No opener, Matisyahu banged out a single 90 minute set/encore to people who really didn’t need an opener. The set-list was largely a cut from Matisyahu’s Live at Stubb’s release, almost exactly in order, but for interspersed songs from his studio disc. I’m curious of his choice to present a similar mix on tour as was release on CD, only because Matisyahu is an admitted once-upon-a-time Phish tour head nothing remained constant in Phish’s set-lists, but he’s been re-inspired and operates on a different tip now preaching rather than strictly entertaining. Either way, "Chop em Down" made the Mother leap from its foundation (Matisyahu’s voice is indeed a blessing), "Warrior" was minimally dubbed and also allowed a healthy drum-solo block (bad ass), "Exaltation" was a later high-stepping highlight and then there was that glorious "Rastaman Chant," with an extended message. Matisyahu spoke, "Just like a bird has two wings that it flies with, so to, when a person stands before the almighty, the creator of the world and the universe, they have to have, also, two wings. They have to come with truth and honesty in their heart, that they’re standing before the creator, they’re not trying to serve themselves, they’re not trying to serve any other thing, but they’re serving only one thing. They want only the truth; they want only what’s real; they want only life and they have to fly with two wings." Singing again, "If I had the wings like a dove, If I had the wings of a dove, said I’d fly away home to Zion…" Tangential, the song entered an unexpected grinding rock groove, proving Matisyahu’s talented band can do it all, if they so choose.

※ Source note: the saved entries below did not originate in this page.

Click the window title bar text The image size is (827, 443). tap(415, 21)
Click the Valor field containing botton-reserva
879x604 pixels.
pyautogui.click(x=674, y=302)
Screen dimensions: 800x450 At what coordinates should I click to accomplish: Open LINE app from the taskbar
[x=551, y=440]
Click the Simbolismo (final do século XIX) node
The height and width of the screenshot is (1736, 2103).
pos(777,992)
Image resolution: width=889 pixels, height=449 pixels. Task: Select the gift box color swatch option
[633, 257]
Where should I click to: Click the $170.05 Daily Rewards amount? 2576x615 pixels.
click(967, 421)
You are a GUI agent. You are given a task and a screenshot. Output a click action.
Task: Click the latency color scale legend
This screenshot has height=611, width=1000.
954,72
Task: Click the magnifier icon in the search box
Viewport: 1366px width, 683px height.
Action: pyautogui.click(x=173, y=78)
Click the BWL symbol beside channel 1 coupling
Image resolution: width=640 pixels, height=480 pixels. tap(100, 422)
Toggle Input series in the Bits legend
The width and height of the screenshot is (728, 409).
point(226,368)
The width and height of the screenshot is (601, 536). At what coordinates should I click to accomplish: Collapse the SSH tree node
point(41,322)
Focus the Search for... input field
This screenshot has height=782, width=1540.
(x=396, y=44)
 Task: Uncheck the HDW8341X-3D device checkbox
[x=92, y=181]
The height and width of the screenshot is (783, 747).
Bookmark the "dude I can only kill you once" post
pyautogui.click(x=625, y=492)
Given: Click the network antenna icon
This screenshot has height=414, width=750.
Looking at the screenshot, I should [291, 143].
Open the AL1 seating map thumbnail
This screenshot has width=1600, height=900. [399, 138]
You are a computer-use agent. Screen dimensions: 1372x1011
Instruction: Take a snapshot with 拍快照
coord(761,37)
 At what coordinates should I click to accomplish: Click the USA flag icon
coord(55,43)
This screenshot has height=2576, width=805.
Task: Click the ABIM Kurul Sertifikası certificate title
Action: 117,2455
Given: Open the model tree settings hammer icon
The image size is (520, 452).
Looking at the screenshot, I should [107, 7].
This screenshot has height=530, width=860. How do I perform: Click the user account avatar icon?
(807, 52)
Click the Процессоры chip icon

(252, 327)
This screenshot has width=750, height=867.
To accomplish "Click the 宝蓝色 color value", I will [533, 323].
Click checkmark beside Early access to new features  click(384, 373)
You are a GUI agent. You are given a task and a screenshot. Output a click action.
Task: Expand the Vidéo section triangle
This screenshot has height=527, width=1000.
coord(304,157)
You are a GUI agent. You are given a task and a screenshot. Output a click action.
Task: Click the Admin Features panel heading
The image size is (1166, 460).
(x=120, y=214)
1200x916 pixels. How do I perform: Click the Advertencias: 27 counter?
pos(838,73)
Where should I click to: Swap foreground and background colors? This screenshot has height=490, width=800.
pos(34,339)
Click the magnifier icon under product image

I feel honored that I saw this foursome in a venue this size, and am thankful to live near a venue like The Jewish Mother. There aren’t many well known, yet still intimate (350 capacity, or less) venues around that draw medium to larger sized acts, like the ones mentioned, on a regular basis. Thanks to local promoters looking out for our ears and the willingness of artists like Matisyahu to forego larger venues and national promoters (time will tell he’s still only a recent success), although sometimes there are more willing ticket buyers than tickets available at these smaller spots, places like The Jewish Mother can operate under the scope of larger monopolistic promotion companies. The following night Matisyahu was on a much cooler and airier All Good stage anyhow. It was beautiful (I was blessed to see them again), but I hope they’re appreciating the fleeting opportunity successful artists encounter, to share a handshake with rowdy fans in up close front rows that only small clubs/bars can offer.